● GOAL OF THE EXERCISE: From the data below, retype exactly the lines starting with the one that contains "[صورة وسط نادي شاندونغ ليونينغ] (149, 2325)" and ending with the one that contains "اللاعبين (958, 67)", both included.

Items from a data source

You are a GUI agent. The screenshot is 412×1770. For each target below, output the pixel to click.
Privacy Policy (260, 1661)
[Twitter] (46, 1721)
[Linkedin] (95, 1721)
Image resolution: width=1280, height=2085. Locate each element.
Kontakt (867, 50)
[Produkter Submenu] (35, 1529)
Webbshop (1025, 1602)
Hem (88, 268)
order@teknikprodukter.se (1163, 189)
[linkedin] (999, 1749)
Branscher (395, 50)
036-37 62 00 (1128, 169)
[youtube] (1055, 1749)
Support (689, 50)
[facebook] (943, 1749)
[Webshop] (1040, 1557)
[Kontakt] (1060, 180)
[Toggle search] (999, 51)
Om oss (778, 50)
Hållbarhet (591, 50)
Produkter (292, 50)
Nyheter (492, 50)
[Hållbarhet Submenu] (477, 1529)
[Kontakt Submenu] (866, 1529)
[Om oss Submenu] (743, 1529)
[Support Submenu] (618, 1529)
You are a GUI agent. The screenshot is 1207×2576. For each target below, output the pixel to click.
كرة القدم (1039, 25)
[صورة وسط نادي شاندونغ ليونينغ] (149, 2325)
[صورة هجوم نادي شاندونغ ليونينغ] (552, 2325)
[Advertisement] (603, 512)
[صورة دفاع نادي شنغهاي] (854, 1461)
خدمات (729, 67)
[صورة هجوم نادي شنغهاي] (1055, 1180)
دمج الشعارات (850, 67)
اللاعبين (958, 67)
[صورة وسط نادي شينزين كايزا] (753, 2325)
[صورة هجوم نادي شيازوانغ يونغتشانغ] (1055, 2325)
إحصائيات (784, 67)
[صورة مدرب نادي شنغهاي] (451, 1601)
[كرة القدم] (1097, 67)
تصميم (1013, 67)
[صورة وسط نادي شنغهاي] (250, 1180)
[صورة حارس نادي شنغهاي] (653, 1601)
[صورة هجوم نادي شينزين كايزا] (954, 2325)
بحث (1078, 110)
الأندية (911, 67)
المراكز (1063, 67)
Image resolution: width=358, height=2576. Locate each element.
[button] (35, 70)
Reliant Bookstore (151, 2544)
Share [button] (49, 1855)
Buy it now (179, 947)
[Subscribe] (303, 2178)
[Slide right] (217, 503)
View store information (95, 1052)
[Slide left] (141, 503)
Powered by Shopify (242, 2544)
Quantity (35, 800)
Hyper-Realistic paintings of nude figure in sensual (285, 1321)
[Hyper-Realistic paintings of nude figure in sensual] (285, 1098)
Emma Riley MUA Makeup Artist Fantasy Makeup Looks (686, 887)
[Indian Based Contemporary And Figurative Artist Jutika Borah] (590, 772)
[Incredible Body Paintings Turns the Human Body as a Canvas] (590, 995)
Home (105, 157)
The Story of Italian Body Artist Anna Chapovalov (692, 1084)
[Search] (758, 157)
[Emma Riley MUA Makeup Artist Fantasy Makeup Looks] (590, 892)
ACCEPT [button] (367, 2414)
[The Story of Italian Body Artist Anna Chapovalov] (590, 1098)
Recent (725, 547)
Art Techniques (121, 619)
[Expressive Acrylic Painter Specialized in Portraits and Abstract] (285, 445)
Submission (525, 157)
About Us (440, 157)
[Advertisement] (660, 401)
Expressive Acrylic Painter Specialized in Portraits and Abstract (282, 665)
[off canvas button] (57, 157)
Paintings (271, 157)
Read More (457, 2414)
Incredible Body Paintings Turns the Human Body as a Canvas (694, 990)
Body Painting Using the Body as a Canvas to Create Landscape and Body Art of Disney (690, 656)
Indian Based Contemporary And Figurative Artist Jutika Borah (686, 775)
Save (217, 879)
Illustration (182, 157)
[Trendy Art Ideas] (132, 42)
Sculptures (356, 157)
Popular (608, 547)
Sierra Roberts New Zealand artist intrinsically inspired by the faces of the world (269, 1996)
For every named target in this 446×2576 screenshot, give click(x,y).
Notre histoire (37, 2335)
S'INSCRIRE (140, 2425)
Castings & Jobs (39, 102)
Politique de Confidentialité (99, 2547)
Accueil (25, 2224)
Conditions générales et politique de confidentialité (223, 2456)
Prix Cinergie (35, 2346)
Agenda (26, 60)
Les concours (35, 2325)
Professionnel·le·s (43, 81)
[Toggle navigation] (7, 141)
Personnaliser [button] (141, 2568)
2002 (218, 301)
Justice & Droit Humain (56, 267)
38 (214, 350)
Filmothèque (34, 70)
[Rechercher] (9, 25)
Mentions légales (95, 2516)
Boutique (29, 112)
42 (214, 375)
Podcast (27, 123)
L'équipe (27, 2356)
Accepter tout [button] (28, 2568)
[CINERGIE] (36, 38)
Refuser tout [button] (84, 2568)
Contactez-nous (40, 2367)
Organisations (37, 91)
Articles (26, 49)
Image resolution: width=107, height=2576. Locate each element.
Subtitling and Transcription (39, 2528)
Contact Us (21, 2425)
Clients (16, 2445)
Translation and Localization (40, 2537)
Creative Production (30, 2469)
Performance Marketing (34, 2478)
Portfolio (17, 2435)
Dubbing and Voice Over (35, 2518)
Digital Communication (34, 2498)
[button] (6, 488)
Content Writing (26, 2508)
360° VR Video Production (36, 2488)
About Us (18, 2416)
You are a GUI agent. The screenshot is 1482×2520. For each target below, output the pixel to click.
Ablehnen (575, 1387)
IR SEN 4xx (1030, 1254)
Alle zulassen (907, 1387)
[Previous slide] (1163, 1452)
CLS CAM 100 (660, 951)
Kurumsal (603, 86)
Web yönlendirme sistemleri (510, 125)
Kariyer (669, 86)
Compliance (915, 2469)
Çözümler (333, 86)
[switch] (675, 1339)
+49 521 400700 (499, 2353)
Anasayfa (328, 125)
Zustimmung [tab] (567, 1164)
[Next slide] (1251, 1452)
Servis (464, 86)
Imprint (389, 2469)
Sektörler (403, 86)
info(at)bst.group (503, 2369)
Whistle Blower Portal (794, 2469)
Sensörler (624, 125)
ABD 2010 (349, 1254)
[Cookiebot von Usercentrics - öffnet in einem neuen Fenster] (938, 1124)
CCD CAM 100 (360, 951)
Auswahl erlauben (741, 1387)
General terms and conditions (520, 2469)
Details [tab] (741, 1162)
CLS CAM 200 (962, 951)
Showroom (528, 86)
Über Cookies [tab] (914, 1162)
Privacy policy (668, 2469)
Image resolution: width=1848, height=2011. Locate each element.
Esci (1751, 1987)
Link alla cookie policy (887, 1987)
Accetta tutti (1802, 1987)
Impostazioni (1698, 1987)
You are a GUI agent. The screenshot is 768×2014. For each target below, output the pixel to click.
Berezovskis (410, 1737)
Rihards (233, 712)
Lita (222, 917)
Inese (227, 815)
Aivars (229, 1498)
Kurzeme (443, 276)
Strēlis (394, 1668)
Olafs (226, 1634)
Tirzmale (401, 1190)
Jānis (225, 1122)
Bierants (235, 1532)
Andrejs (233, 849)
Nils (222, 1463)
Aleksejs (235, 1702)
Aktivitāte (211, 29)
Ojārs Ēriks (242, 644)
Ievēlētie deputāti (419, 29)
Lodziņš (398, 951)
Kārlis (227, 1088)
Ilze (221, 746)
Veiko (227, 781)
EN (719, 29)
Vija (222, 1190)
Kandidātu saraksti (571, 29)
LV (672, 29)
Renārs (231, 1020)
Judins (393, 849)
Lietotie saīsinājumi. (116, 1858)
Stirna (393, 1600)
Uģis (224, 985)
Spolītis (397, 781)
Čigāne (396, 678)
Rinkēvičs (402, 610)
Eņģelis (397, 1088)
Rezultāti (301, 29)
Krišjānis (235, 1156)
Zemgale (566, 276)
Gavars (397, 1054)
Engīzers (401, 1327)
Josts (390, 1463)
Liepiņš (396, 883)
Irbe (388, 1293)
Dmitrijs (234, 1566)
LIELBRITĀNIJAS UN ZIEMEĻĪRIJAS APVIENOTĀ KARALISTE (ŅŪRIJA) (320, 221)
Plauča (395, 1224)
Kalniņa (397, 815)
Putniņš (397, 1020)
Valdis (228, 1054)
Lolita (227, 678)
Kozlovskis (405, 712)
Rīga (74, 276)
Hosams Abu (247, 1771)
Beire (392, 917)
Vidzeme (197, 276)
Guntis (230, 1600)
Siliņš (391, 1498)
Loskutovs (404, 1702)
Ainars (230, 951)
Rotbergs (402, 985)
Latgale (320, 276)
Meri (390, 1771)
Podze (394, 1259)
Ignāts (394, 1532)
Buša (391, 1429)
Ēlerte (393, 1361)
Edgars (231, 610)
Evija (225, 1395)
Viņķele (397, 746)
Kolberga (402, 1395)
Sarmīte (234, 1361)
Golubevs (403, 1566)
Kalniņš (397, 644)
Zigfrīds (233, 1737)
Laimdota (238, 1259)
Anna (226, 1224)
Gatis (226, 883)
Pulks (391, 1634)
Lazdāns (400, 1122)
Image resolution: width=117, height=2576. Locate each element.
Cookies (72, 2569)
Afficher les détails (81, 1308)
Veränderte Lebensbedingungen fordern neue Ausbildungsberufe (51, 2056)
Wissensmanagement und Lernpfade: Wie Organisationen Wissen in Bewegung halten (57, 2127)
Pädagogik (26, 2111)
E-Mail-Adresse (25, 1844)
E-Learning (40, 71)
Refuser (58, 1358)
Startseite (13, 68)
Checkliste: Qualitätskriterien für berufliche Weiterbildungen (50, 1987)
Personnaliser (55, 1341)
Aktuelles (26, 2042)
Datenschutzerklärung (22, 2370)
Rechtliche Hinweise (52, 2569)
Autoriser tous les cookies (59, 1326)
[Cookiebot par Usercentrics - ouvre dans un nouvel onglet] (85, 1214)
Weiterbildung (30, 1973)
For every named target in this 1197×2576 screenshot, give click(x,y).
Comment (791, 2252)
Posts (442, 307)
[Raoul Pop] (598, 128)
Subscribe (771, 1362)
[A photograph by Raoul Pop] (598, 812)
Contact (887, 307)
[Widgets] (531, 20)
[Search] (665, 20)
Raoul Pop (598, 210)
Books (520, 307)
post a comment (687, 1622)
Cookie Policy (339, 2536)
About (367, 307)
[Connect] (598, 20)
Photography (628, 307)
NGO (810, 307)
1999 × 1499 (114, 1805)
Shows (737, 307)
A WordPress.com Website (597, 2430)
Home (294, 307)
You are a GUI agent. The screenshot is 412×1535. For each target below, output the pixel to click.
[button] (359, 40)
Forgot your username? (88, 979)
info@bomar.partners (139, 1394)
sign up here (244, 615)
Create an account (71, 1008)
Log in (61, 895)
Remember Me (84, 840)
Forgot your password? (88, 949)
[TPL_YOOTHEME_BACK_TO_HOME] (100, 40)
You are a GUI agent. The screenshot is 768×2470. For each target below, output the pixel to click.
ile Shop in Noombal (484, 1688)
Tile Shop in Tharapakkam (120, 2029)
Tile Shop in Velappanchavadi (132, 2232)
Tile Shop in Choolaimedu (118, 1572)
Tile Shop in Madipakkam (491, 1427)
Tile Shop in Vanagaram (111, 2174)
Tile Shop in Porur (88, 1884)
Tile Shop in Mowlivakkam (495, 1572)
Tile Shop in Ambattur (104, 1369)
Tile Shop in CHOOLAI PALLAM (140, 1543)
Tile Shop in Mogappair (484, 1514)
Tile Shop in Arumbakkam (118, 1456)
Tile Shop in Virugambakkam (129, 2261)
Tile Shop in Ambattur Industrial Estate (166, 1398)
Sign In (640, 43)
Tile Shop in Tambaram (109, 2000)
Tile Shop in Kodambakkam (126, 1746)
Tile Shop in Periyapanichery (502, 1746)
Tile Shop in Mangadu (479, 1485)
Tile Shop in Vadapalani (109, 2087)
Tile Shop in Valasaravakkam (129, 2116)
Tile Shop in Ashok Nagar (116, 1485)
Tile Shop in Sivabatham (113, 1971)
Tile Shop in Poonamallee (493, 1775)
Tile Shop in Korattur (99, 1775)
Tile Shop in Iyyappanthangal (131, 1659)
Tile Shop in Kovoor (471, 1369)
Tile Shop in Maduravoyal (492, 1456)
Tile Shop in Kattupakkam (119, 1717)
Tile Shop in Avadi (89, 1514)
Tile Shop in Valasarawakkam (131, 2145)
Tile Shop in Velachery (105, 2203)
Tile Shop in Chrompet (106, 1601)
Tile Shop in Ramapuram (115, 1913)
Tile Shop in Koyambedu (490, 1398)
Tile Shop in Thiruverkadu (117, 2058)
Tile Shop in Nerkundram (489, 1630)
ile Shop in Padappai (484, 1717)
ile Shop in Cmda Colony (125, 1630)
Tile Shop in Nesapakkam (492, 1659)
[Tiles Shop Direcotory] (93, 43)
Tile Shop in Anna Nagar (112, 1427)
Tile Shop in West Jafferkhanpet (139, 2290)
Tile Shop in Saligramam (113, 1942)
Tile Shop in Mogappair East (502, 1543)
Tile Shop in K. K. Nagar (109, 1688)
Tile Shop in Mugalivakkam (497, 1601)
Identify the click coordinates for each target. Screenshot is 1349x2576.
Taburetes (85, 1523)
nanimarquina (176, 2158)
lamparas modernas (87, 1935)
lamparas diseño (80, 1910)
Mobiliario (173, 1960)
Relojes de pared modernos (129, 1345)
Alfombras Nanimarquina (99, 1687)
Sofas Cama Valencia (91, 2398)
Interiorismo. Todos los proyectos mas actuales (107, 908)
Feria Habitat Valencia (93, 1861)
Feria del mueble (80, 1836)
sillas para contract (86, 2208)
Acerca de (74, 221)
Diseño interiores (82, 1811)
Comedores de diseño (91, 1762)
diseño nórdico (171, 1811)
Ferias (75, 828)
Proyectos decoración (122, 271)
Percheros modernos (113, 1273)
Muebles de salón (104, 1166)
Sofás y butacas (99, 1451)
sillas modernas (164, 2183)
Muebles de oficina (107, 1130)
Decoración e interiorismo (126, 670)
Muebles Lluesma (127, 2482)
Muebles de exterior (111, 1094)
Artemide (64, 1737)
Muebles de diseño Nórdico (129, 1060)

● TASK RESPONSE:
[صورة وسط نادي شاندونغ ليونينغ] (149, 2325)
[صورة هجوم نادي شاندونغ ليونينغ] (552, 2325)
[Advertisement] (603, 512)
[صورة دفاع نادي شنغهاي] (854, 1461)
خدمات (729, 67)
[صورة هجوم نادي شنغهاي] (1055, 1180)
دمج الشعارات (850, 67)
اللاعبين (958, 67)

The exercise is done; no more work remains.